45 pages
ISBN 0-88754-547-5
DDC C812'.54




Reviewed by Tamara Jones

Tamara Jones, a former production stage manager/operations supervisor in
the Entertainment Department of Paramount Canada’s Wonderland, has
relocated to Burlington, Vermont.


Blowfish brings us into the world of Lumiere, both a caterer and the
protagonist in his own life story. Under the pretext of providing an
actual catered meal for the audience, Lumiere serves up various
“courses” of his past through what is primarily a monologue. As
host, he states his desire to nourish the mind and soul, to tell stories
that will entertain and enlighten, and to have his audience observe and
witness. Thus begins the oddly compelling journey with what playwright
John Murrell calls in his introduction “a quintessentially Canadian
character,” the person whose “coolness, formality, reserve, and
conservatism” suppress and hide his deeper needs and passions.

Thiessen has cleverly created a piece that in performance casts the
audience as characters in Lumiere’s final drama.

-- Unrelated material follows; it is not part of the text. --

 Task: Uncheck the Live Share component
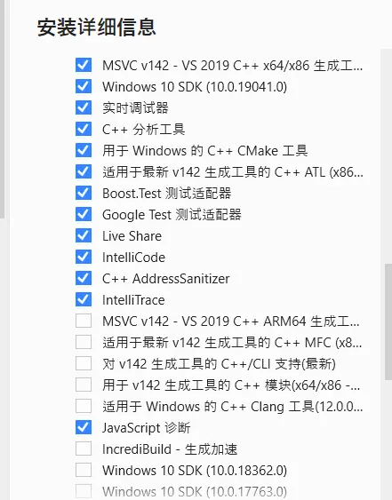[84, 235]
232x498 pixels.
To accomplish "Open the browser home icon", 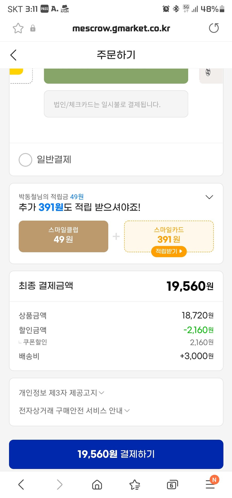I will coord(97,484).
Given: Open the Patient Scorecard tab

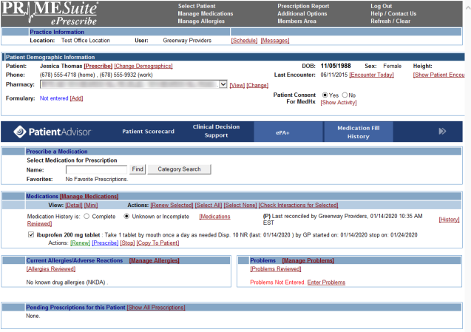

Although unable to
partake in its theatrical component, the reader is drawn in by the
playwright’s storytelling and wordplay. Thiessen’s craftsmanship is
evident in the way that Lumiere weaves throughout his narratives the
story of a disturbing relationship between death and food. The play’s
title provides clues about the nature of this relationship: improperly
prepared blowfish can be a lethal delivery.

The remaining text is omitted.